The city of Katy is under stage 3 of its Drought Contingency Plan, which includes mandatory water conservation for residents and a watering schedule depending on their addresses.
The city of Beaumont is under Stage 2 of its Drought Contingency Plan, which includes mandatory water conservation.
Pearland is in Stage One of its Drought Contingency Plan, which includes voluntary water conservation. The city has asked residents to limit outdoor watering between 9 a.m. and 7 p.m.
There are burn bans in unincorporated Harris County, Liberty County, Chambers County, unincorporated Montgomery County, Waller County, Brazoria County, unincorporated Galveston County and Fort Bend County.
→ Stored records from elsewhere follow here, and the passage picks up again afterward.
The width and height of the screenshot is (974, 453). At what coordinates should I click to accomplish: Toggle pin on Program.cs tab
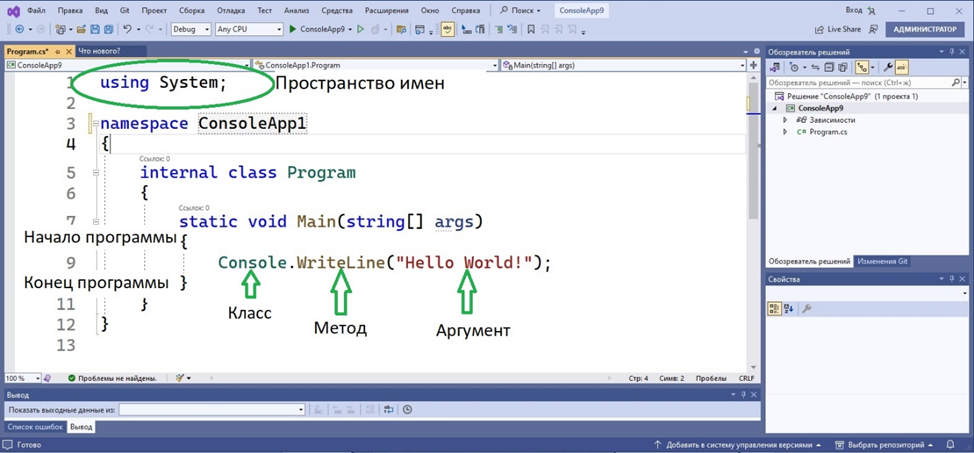(58, 51)
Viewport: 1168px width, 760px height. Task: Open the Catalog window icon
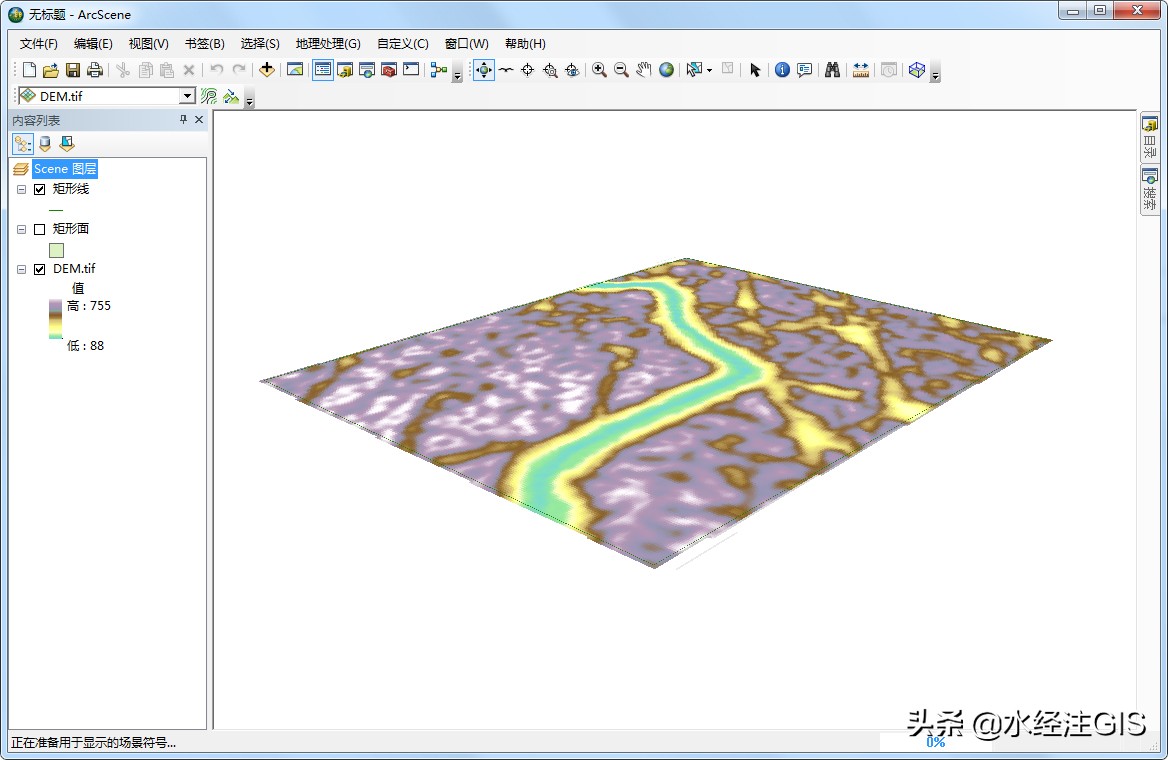[x=343, y=70]
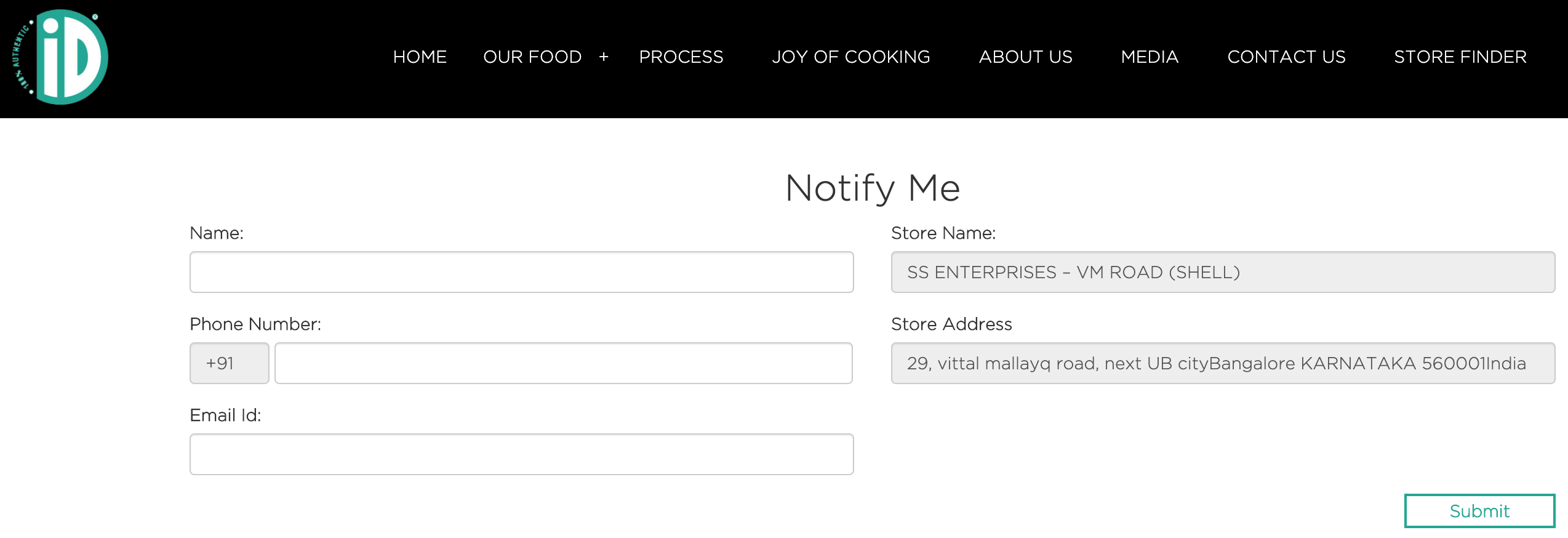Click the Phone Number label
This screenshot has height=538, width=1568.
[x=255, y=324]
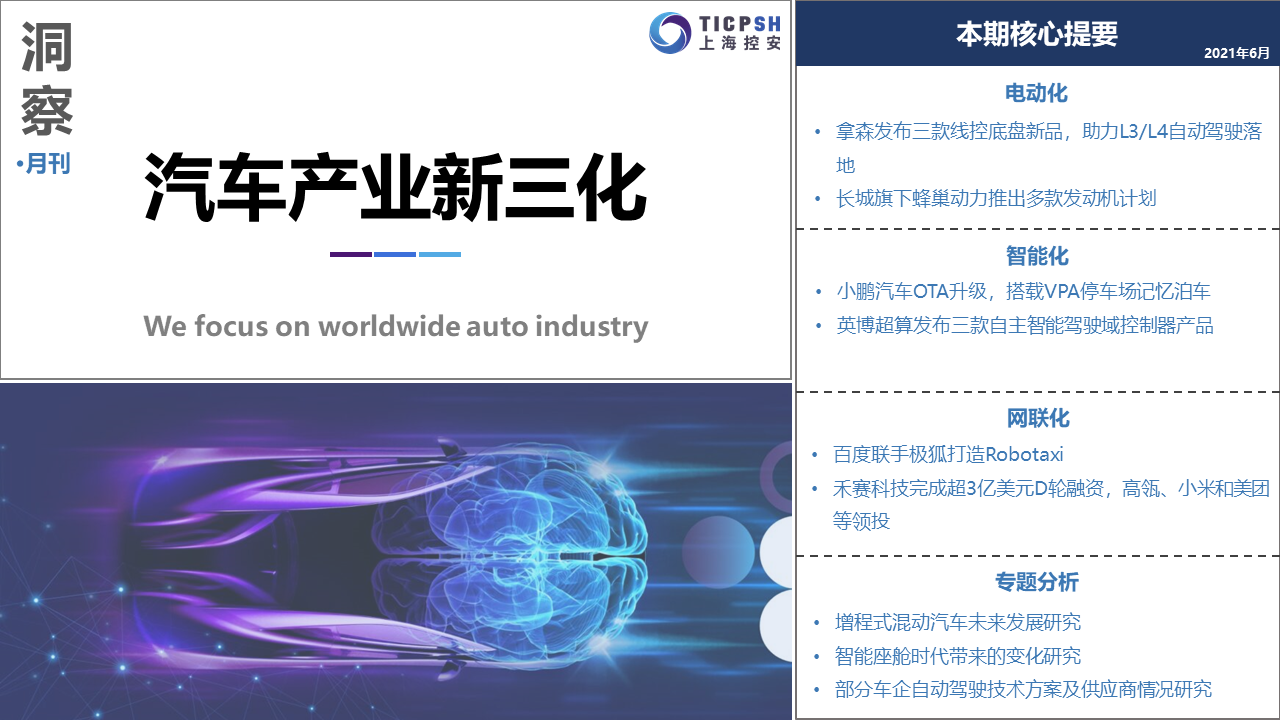Click the TICPSH swirl logo icon
This screenshot has width=1280, height=720.
point(670,33)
ERCOT issues voluntary conservation notice
The Electric Reliability Council of Texas issued a voluntary conservation notice Sunday from 7 to 10 p.m. calling for reduced electricity use due to extreme temperatures, continued high demand and unexpected loss of thermal generation, mean production from natural gas- and coal-fired plants.
An unofficial peak demand record of 85,435 megawatts was set on Aug. 10. Last year’s peak demand was 78,465 megawatts.
Forecast for the week
A heat advisory has been issued to most of the Houston region until 9 p.m. Monday evening, according to the National Weather Service. The heat index is expected to reach 113.
The heat index is what the air feels like when temperature and humidity are combined.
Monday will be mostly sunny with a slight chance of showers and isolated thunderstorms in the afternoon with a 20 percent chance of rain.
Tuesday will see a 30 percent chance of rain and heat index values up to 107. Wednesday will see a 30 percent chance of showers and thunderstorms, but remain sunny and hot with a high near 100.
If there is rain in the Houston area, it is unlikely to create a break in the extreme temperatures. The remaining days of the week will be mostly sunny and hot with highs reaching 103 or 104.
Symptoms of heat-related illness
Symptoms of heat exhaustion include nausea, headaches and a rapid pulse, which are signs to go cool off in an air-conditioned environment.
Heat exhaustion can develop into heat stroke if individuals do not cool off and continue with any heat-related activities. Heat stroke is when your body cannot cool itself and an individual’s perspiration system fails. An individual’s body temperature can rise to 106 degrees or higher within a short period of time.
Call 911 if someone’s skin is dry and no longer sweating.